Exercise description —
In the data, starting with the line that contains "Reset the destination" and going on through the line that contains "The height and width of the screenshot is (275, 518).", swap every "Instruction" for "Goal" and leave everything else as it is. Return only those lines.

Input rows —
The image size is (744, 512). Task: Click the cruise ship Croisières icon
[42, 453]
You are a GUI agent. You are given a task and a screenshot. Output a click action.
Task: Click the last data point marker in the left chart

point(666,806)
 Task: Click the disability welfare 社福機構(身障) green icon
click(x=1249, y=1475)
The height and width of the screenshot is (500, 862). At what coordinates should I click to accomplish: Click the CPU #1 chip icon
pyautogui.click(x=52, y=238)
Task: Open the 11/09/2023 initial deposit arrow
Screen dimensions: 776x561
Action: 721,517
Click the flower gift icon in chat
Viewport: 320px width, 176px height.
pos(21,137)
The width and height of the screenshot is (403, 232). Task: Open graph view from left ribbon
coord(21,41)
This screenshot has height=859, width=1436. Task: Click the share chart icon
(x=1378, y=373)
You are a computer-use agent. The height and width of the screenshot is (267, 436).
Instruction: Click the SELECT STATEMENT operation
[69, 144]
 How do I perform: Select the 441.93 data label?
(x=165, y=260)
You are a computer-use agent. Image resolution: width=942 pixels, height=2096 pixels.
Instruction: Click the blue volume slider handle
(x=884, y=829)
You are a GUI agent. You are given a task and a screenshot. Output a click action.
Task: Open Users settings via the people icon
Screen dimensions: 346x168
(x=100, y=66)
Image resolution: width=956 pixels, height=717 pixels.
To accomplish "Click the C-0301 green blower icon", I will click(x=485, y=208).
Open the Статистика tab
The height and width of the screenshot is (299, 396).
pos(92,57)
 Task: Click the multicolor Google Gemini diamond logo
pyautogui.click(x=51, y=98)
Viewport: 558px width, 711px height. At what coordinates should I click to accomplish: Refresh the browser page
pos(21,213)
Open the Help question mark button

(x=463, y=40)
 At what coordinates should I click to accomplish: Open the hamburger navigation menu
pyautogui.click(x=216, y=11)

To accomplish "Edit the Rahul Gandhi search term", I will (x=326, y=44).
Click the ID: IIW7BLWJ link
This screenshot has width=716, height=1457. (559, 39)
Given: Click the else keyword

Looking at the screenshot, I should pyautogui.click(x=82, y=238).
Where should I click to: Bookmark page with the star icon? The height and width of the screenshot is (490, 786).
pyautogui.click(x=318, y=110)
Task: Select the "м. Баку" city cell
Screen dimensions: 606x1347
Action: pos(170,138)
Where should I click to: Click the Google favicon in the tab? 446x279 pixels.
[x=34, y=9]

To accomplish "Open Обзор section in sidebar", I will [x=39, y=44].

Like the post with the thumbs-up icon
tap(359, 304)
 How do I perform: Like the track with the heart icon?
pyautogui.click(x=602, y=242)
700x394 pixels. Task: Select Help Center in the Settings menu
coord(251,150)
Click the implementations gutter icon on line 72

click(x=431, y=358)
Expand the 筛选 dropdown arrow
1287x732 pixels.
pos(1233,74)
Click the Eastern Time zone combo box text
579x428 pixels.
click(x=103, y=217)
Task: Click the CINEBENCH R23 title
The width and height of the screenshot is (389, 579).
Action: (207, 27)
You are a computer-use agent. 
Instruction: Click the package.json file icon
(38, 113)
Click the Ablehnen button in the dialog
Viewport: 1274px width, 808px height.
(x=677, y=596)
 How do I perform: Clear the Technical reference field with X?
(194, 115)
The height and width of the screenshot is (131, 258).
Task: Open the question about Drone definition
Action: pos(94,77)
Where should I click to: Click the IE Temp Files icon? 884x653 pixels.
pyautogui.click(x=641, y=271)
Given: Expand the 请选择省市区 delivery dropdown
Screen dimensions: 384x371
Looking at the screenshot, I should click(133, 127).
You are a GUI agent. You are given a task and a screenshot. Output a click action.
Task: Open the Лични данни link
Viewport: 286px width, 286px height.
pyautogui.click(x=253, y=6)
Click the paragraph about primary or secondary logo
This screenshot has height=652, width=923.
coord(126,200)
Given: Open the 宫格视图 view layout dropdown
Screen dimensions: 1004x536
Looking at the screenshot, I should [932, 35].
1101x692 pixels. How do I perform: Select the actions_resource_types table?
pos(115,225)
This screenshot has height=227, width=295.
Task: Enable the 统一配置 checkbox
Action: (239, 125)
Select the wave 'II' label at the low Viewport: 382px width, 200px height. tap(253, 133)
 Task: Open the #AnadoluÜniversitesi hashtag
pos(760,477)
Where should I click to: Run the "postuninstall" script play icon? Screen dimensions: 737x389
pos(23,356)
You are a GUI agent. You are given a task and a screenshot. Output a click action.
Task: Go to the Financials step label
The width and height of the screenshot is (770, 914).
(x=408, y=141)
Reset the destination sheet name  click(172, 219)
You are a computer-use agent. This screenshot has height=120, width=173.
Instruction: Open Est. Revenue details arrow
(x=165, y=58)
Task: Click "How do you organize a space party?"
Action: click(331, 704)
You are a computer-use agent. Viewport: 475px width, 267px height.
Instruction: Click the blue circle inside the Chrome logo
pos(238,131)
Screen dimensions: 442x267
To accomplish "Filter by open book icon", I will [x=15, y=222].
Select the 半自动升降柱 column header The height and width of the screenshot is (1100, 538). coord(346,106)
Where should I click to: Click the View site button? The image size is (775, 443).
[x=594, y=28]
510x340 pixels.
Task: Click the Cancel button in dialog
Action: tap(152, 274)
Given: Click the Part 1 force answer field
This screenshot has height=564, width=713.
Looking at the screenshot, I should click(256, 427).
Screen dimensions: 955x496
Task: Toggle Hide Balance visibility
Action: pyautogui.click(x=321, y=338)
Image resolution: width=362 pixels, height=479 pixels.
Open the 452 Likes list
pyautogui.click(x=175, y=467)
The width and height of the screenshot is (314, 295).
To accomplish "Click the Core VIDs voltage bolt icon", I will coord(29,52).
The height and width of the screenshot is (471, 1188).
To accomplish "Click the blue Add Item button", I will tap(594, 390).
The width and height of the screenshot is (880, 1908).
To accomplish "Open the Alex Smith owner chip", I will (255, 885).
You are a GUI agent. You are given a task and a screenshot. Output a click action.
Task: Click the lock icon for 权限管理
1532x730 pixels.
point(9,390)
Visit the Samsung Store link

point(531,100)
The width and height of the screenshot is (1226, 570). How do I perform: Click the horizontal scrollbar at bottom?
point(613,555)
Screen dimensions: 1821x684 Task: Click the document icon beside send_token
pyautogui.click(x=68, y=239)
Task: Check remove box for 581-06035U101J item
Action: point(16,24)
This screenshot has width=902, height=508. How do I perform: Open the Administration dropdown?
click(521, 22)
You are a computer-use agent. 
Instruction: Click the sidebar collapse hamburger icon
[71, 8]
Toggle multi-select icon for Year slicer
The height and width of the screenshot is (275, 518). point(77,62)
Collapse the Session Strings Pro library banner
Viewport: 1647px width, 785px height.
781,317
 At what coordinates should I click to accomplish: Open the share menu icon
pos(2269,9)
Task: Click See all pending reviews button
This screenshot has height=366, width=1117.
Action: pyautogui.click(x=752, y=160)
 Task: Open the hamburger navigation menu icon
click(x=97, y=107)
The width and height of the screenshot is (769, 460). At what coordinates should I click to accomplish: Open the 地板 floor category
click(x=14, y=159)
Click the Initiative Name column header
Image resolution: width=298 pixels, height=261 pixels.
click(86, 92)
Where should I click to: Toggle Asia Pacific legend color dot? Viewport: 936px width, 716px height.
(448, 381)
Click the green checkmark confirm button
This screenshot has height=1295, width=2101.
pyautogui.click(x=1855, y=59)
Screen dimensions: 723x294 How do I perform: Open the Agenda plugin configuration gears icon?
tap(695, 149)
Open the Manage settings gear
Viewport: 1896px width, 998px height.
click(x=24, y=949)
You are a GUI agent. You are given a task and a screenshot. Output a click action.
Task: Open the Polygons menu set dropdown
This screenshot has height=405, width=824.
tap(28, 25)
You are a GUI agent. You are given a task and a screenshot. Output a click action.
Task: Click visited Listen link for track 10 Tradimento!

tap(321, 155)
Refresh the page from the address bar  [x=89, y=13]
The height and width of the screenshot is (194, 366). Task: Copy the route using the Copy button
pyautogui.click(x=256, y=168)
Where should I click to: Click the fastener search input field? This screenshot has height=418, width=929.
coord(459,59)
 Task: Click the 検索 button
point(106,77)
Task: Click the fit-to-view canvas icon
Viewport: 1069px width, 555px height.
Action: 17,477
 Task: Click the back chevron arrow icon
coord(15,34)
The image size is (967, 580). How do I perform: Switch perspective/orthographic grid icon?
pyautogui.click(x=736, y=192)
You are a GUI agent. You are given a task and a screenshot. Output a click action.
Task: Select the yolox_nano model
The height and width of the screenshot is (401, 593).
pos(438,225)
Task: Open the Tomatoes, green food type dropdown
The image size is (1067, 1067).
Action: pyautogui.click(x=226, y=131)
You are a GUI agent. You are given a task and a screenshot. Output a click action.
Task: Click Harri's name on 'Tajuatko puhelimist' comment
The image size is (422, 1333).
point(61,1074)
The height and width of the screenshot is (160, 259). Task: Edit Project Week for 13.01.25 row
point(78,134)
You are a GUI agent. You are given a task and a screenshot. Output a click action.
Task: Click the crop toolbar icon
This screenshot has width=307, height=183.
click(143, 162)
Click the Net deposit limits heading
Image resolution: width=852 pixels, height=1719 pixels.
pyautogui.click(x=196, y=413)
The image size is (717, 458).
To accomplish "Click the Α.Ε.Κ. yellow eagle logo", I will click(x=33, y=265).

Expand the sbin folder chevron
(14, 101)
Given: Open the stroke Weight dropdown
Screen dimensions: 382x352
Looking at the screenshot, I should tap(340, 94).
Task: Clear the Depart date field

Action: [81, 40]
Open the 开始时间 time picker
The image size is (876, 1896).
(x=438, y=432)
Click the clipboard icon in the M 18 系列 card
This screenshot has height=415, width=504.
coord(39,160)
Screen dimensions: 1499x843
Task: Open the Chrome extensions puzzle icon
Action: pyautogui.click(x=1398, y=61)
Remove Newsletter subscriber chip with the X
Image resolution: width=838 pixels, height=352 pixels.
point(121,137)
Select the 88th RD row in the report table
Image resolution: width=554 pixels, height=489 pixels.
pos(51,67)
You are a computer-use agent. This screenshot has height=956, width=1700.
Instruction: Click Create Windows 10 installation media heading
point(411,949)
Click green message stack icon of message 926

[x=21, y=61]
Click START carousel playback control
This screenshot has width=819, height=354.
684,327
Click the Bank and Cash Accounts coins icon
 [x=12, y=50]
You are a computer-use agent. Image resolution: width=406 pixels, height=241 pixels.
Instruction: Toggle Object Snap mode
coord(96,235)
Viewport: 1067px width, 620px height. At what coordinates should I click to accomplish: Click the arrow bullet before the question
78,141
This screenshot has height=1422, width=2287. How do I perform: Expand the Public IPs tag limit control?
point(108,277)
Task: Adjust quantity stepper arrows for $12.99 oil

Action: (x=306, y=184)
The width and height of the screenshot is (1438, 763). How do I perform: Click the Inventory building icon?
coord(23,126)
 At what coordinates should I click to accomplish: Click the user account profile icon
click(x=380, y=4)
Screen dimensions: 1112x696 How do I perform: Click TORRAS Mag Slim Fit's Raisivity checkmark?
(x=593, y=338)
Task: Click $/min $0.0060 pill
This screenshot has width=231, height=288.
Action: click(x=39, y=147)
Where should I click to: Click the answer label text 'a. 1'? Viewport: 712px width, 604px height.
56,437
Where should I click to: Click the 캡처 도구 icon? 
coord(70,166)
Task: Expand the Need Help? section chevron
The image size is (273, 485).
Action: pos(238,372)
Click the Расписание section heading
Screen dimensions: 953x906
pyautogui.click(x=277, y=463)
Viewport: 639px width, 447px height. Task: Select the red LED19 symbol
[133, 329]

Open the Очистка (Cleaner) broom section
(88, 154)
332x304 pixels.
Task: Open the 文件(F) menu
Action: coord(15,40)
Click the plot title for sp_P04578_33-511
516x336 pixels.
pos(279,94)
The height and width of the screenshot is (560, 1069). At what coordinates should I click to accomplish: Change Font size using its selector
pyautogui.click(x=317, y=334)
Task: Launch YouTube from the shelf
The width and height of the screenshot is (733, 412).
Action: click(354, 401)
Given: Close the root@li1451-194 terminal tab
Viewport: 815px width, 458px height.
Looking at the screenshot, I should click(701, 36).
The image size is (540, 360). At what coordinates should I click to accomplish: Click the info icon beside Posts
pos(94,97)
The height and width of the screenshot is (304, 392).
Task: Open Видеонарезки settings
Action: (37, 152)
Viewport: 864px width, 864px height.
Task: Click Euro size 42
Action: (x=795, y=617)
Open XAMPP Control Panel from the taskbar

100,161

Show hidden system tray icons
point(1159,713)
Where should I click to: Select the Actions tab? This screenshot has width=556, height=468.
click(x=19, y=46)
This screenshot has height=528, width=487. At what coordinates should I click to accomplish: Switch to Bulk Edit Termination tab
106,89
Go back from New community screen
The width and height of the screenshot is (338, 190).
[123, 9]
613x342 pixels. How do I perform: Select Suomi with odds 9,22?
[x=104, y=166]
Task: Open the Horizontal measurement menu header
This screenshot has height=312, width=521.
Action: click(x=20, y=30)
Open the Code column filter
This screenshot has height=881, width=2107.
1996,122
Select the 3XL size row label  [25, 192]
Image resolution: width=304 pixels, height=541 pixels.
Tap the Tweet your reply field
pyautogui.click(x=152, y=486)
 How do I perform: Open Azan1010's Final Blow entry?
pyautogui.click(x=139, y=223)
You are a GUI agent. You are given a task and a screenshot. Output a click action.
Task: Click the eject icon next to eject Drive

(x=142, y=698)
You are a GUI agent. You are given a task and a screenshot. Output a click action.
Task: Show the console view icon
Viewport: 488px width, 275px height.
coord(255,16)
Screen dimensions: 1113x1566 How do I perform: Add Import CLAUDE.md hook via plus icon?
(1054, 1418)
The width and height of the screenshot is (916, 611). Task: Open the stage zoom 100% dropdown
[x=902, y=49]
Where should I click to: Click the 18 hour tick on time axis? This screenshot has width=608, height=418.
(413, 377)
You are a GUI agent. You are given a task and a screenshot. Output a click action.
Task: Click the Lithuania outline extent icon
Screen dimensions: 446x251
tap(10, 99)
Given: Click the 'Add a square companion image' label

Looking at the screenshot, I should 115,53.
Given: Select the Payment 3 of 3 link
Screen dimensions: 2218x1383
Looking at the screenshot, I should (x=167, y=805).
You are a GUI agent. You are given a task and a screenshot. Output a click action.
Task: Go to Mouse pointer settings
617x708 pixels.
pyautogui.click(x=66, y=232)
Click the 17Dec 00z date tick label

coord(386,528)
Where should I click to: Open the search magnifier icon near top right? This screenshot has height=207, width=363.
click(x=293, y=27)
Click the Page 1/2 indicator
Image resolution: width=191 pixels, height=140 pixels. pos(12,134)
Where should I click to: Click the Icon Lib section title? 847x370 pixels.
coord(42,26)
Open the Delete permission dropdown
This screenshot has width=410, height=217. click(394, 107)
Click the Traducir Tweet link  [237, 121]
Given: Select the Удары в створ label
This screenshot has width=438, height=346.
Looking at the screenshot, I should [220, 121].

The completed task —
Reset the destination sheet name  click(172, 219)
You are a computer-use agent. This screenshot has height=120, width=173.
Goal: Open Est. Revenue details arrow
(x=165, y=58)
Task: Click "How do you organize a space party?"
Action: click(331, 704)
You are a computer-use agent. Viewport: 475px width, 267px height.
Goal: Click the blue circle inside the Chrome logo
pos(238,131)
Screen dimensions: 442x267
To accomplish "Filter by open book icon", I will [x=15, y=222].
Select the 半自动升降柱 column header The height and width of the screenshot is (1100, 538). coord(346,106)
Where should I click to: Click the View site button? The image size is (775, 443).
[x=594, y=28]
510x340 pixels.
Task: Click the Cancel button in dialog
Action: tap(152, 274)
Given: Click the Part 1 force answer field
This screenshot has height=564, width=713.
Looking at the screenshot, I should click(256, 427).
Screen dimensions: 955x496
Task: Toggle Hide Balance visibility
Action: pyautogui.click(x=321, y=338)
Image resolution: width=362 pixels, height=479 pixels.
Open the 452 Likes list
pyautogui.click(x=175, y=467)
The width and height of the screenshot is (314, 295).
To accomplish "Click the Core VIDs voltage bolt icon", I will coord(29,52).
The height and width of the screenshot is (471, 1188).
To accomplish "Click the blue Add Item button", I will tap(594, 390).
The width and height of the screenshot is (880, 1908).
To accomplish "Open the Alex Smith owner chip", I will (255, 885).
You are a GUI agent. You are given a task and a screenshot. Output a click action.
Task: Click the lock icon for 权限管理
1532x730 pixels.
point(9,390)
Visit the Samsung Store link

point(531,100)
The width and height of the screenshot is (1226, 570). How do I perform: Click the horizontal scrollbar at bottom?
point(613,555)
Screen dimensions: 1821x684 Task: Click the document icon beside send_token
pyautogui.click(x=68, y=239)
Task: Check remove box for 581-06035U101J item
Action: point(16,24)
This screenshot has width=902, height=508. How do I perform: Open the Administration dropdown?
click(521, 22)
You are a computer-use agent. 
Goal: Click the sidebar collapse hamburger icon
[71, 8]
Toggle multi-select icon for Year slicer
The height and width of the screenshot is (275, 518). point(77,62)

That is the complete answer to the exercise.